November natural gas is set to open unchanged Monday morning at $2.45 as traders question the amount of remaining market downside and focus on distant buying opportunities. Overnight oil markets rose.

Risk managers are looking for a lower spot to enter the long side of the market. “The gas market has been under pressure this entire summer because of moderate temperatures, plentiful supply and plummeting commodities in general,” said Mike DeVooght, president of DEVO Capital, a Colorado-based trading and risk management firm. “As we look forward to the heat season, which can often be supportive to the gas market, demand expectations have been ratcheted lower because of the El Nino.

“On a trade basis, we have been looking for an opportunity to get long the natural gas market but have not felt like we have yet reached the bottom of this move. We would start to be a light buyer if January reaches the $2.50 level.” DeVooght recommends buying January futures for both end-users and trading accounts should the contract trade that low. January futures settled at $2.798 Friday.

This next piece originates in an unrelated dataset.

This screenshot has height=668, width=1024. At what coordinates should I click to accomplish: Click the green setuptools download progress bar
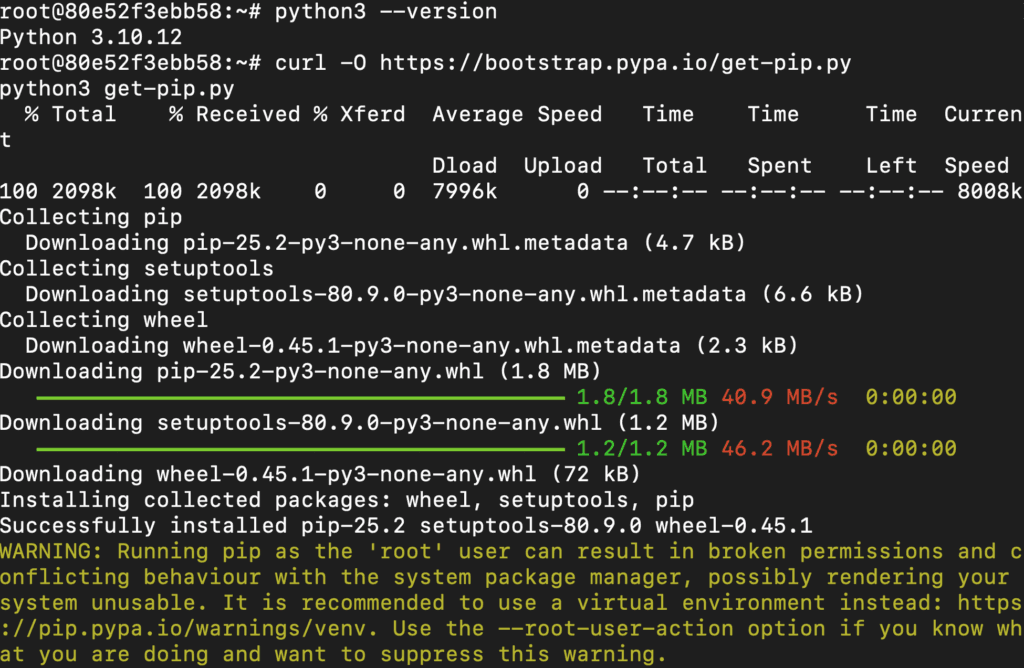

All indications are that the El Nino will be one of the strongest on record. “The atmospheric response to the equatorial sea-surface temperature anomalies, measured by their atmospheric ENSO index (AEI), is the strongest event since at least 1948,” said Todd Crawford, a meteorologist at WSI Corp.

Typical impacts of an El Nino are the southern United States from California to the Carolinas then up through parts of the East Coast become wetter, but parts of the Ohio Valley, Great Lakes, Northwest and Northern Rockies are drier.

The desert Southwest, Southern Plains, northern Gulf Coast are cooler, but the northern tier of states from the Pacific Northwest to the Northern Plains, Great Lakes and Northeast are warmer. “These are impacts that are typically expected, but they aren’t always the rule,” The Weather Channel said.

Tom Saal, vice president at FC Stone Latin America LLC, put it succinctly: “El Nino means low gas prices.”

One analyst doesn’t see too much downside remaining in the near term, but the spring contracts could be highly vulnerable to high ending inventories.

“While the most extreme cold scenario would have the market exiting March at over 1 Tcf, assuming a production average of around 72.5 Bcf/d through the five months, a warm scenario has the potential to drive that level well above record highs. Thus we see the March through May contracts as highly vulnerable to downside pressure under anything less than a normal to cold weather scenario,” said Breanne Dougherty, an analyst with Societe Generale in New York, in a report.

“We don’t see much material downside left here given how the market has bounced off the $2.55/MMBtu level all summer and the lack of risk of storage containment type price pressure.

We see the curve as predisposed to upside from here through mid -December…beyond that, though, we are bearish through June 2016.”

In overnight Globex trading November crude oil gained 56 cents to $46.10/bbl and November RBOB gasoline rose 2 cents to $1.3649/gal.